- Trade advertisement
- Directed by: Walter Forde
- Written by: Jack Marks Harry Fowler Mear Bert Lee Robert Patrick Weston
- Produced by: Julius Hagen
- Starring: Sydney Howard Alf Goddard Helena Pickard Paddy Browne
- Cinematography: Sydney Blythe
- Edited by: Jack Harris
- Music by: W.L. Trytel
- Production company: Twickenham Studios
- Distributed by: Woolf & Freedman Film Service
- Release date: November 1931;
- Running time: 76 minutes
- Country: United Kingdom
- Language: English

= Splinters in the Navy =

1931 film

Splinters in the Navy is a 1931 British comedy film directed by Walter Forde and starring Sydney Howard, Alf Goddard, and Helena Pickard. It was written by Jack Marks, Harry Fowler Mear, Bert Lee and Robert Patrick Weston. It was made at Twickenham Studios, and is a sequel to Splinters (1929), about an army concert party. A further sequel, Splinters in the Air, was released in 1937.

==Premise==
To celebrate their Admiral's impending marriage, his men stage a variety performance. Meanwhile, Joe Crabbs attempts to win back his girlfriend from the Navy's boxing champion.

==Cast==
- Sydney Howard as Joe Crabbs
- Alf Goddard as Spike Higgins
- Helena Pickard as Lottie
- Frederick Bentley as Bill Miffins
- Paddy Browne as Mabel
- Rupert Lister as Admiral
- Harold Heath as Master-at-Arms
- Ian Wilson as call boy
- Lew Lake as himself
- Hal Jones as himself
- Reg Stone as himself
- Wilfred Temple as himself
- Laurie Lawrence as Petty Officer
- Thomas Thurban as bandmaster

== Reception ==
Film Weekly wrote: "There is much broad fun in Splinters in the Navy although it is patchy in construction, and falls down in some of the concert-party scenes."

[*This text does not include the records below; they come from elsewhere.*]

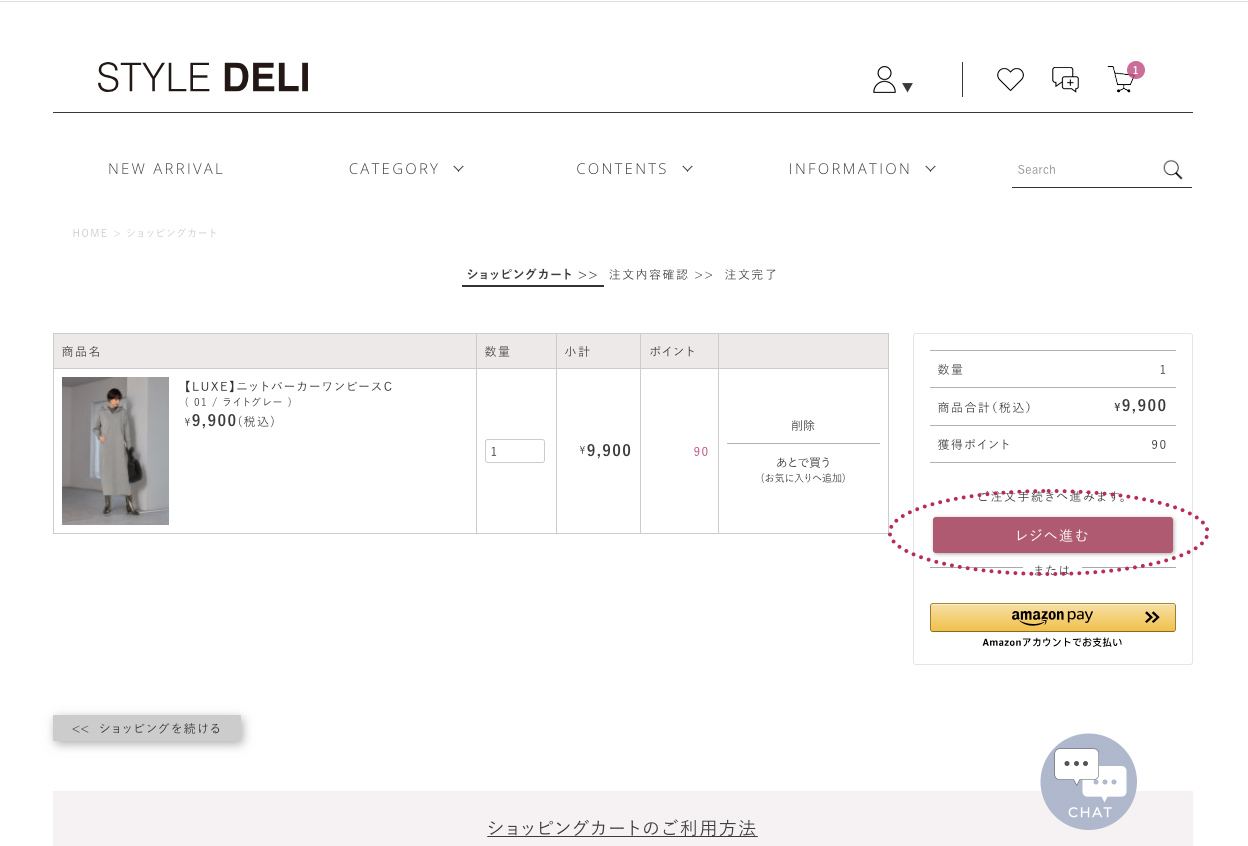The image size is (1248, 846).
Task: Click the message chat bubbles icon
Action: pyautogui.click(x=1065, y=79)
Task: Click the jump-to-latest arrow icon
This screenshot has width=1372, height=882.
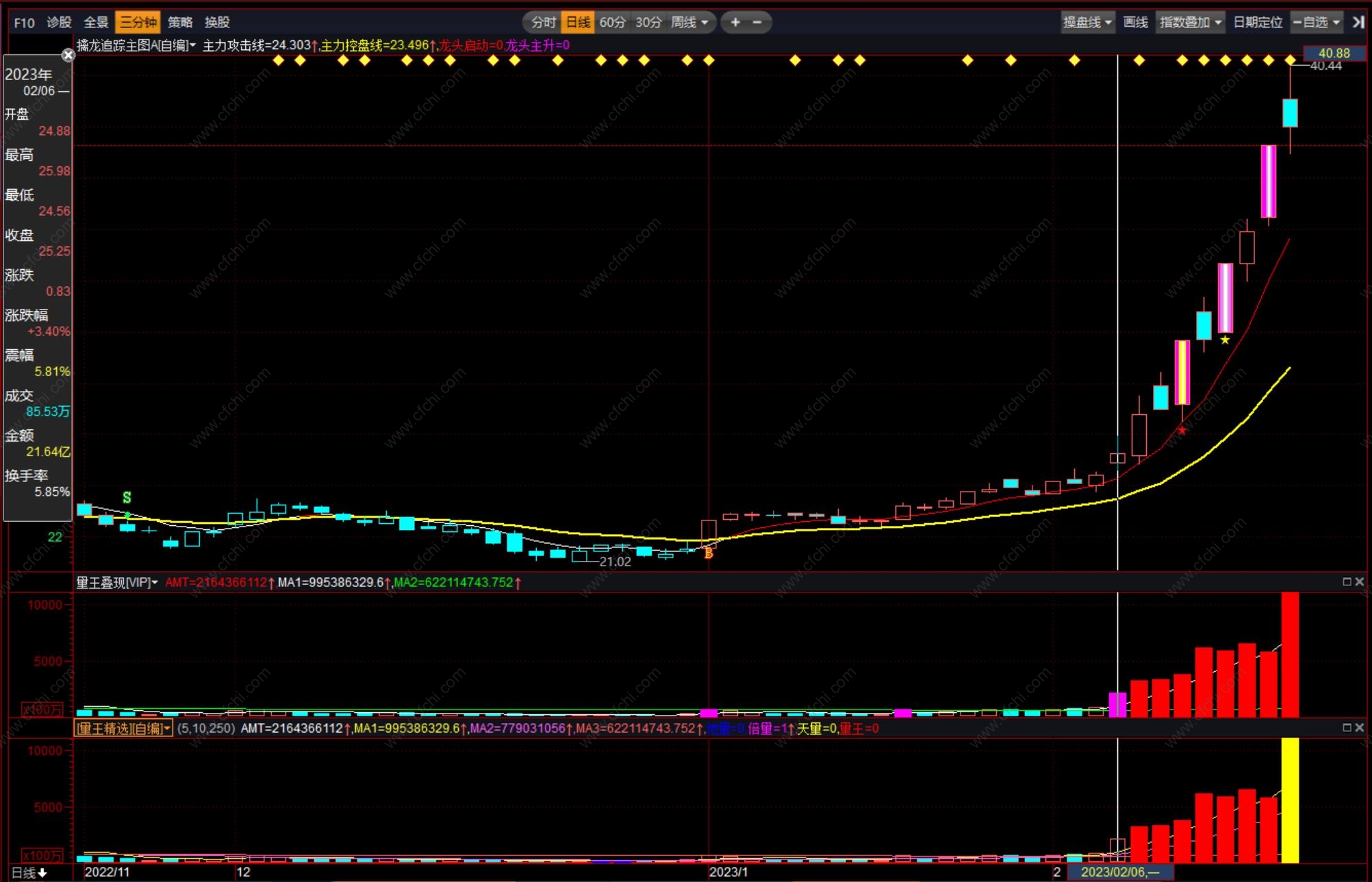Action: click(x=1358, y=22)
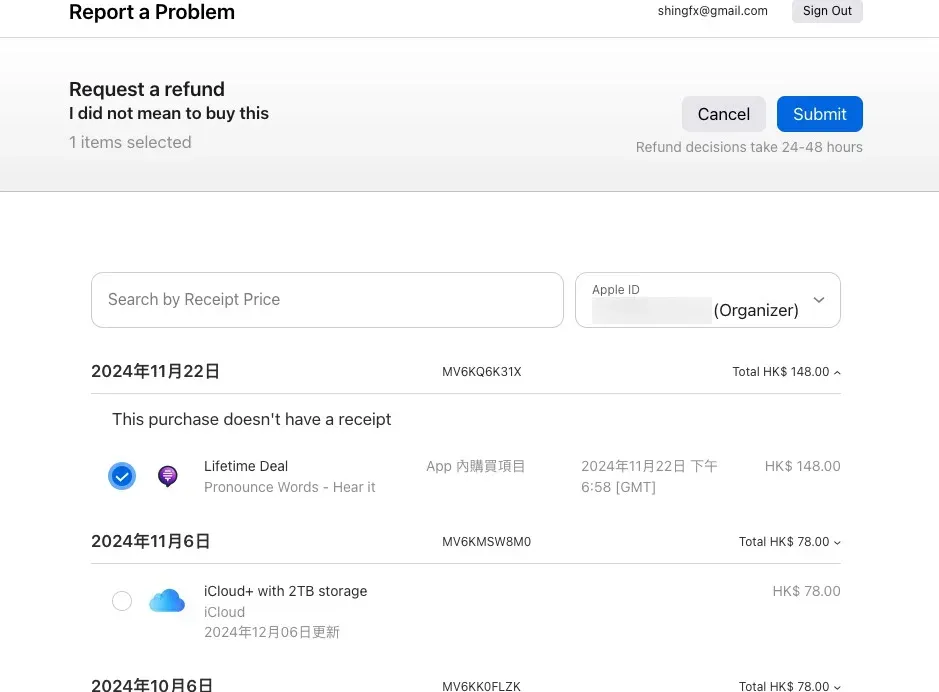Sign out of the account

(827, 11)
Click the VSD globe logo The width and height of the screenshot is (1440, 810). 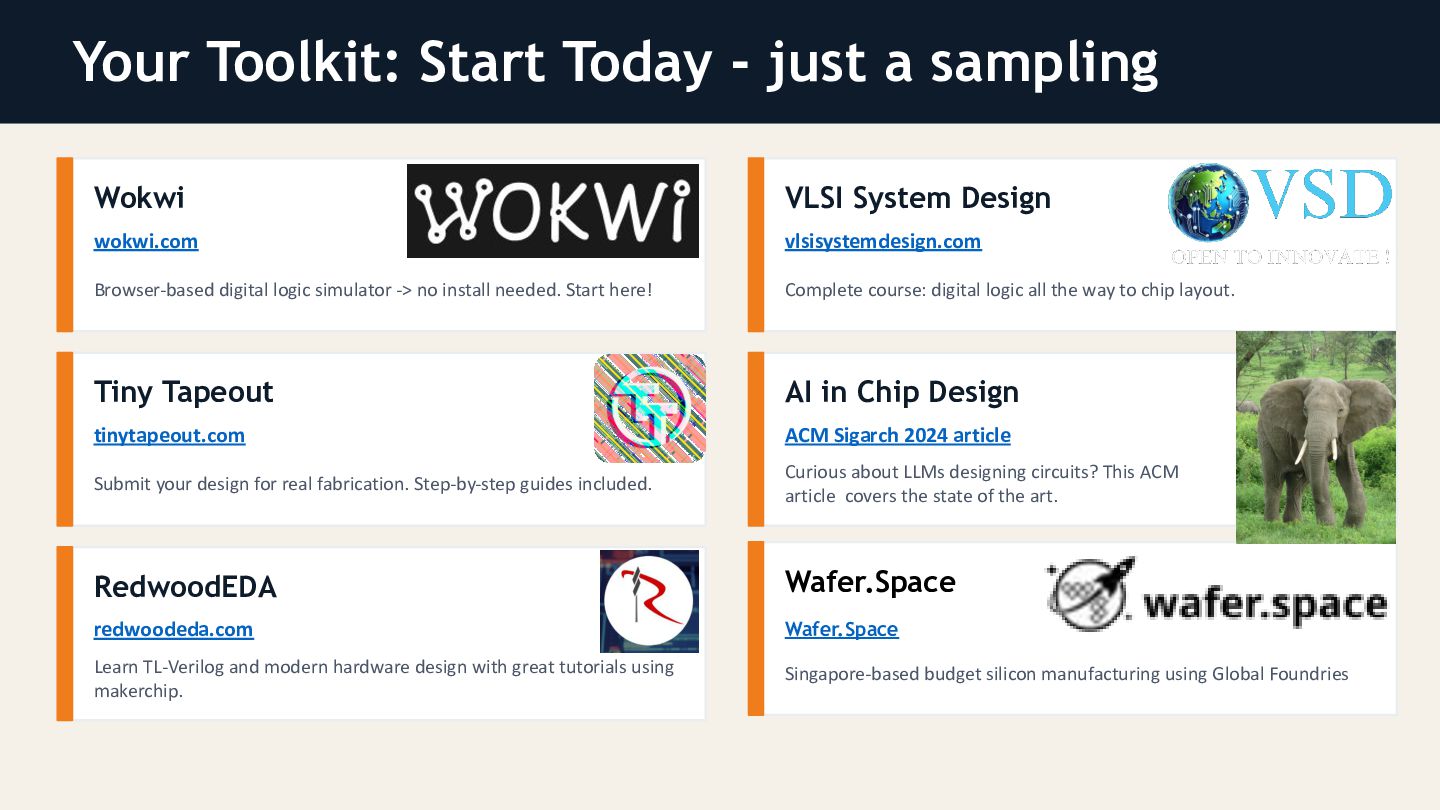point(1208,203)
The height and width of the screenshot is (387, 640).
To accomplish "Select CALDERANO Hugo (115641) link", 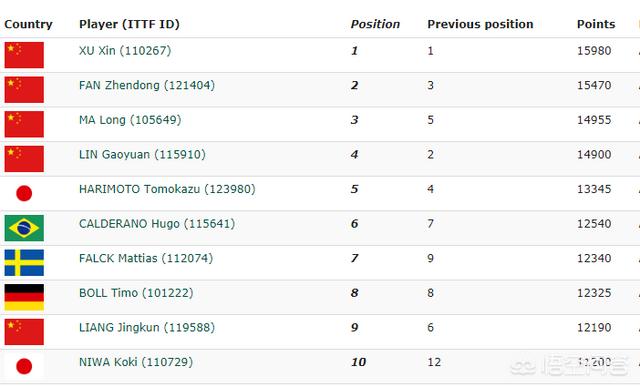I will tap(157, 224).
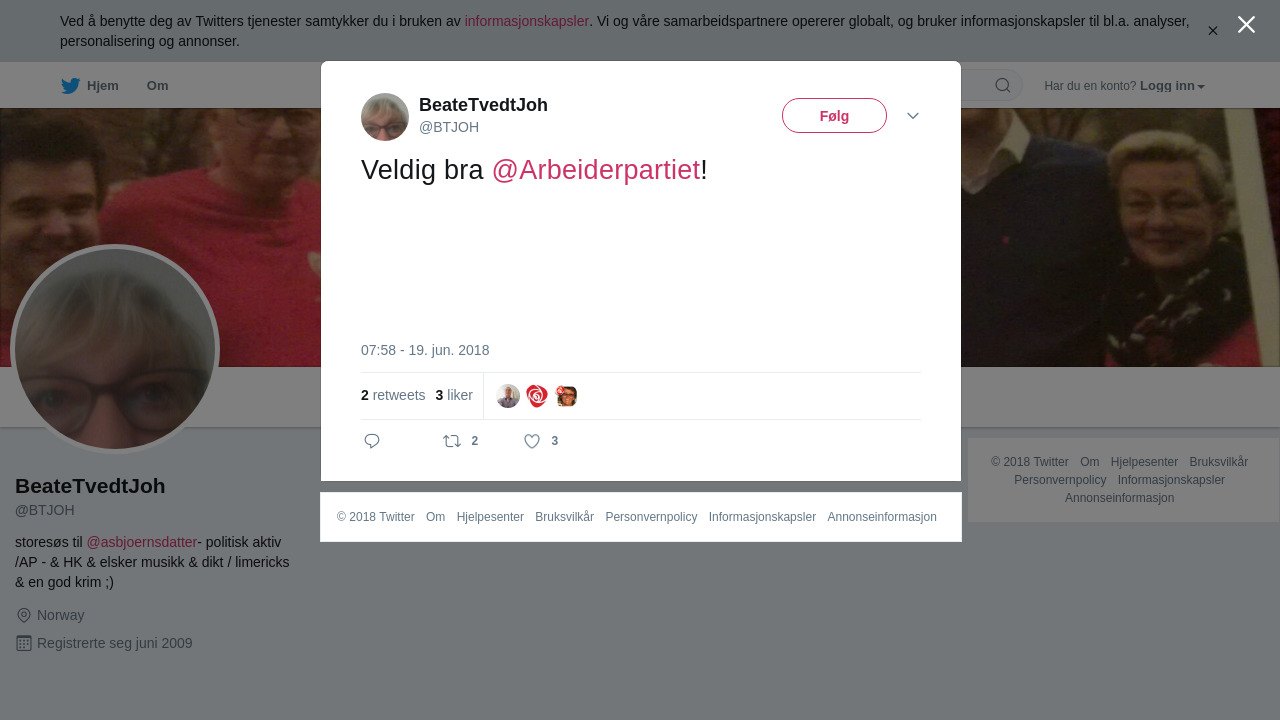Follow the informasjonskapsler link in the banner
The image size is (1280, 720).
[x=526, y=21]
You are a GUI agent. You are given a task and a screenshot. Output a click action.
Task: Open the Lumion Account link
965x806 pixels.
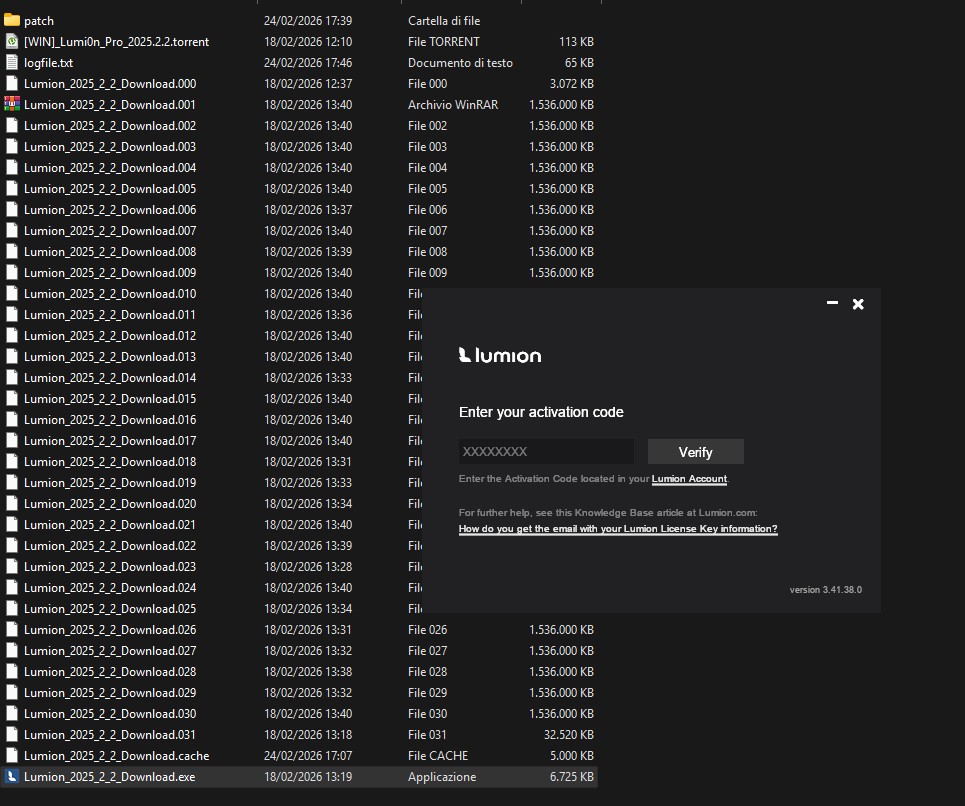click(x=689, y=479)
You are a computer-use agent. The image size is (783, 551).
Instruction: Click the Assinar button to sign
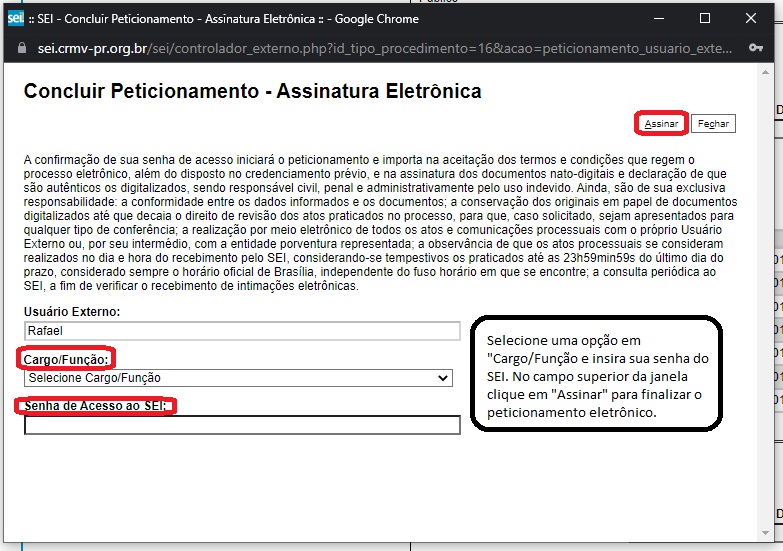point(661,124)
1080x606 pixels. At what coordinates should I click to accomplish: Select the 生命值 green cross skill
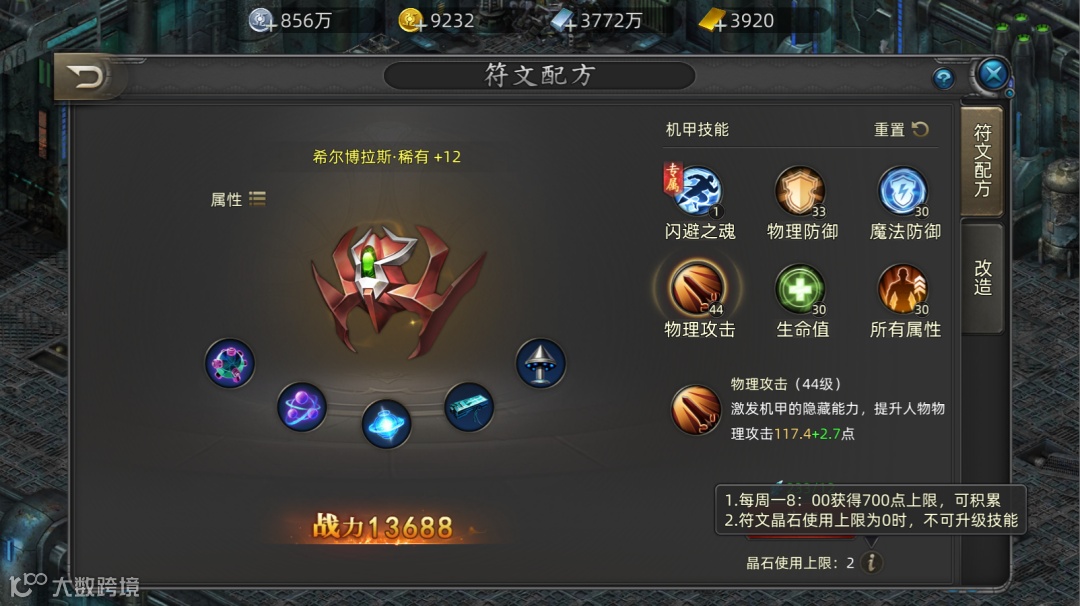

Kine Weekly wrote: "A nautical hotchpotch, a popular collation of broad comedy, music and songs, which is rather lacking in cohesion and action, but, nevertheless, scores the laughs, and should appeal to the masses. Although Walter Forde has dovetailed the Splinters Concert Party fairly successfully into the main theme, the humour gained at the expense of female impersonation is not only rather old-fashioned, but it may be a little displeasing to some. It is the original comedy methods of Sydney Howard and the excellent presentation that get the picture over."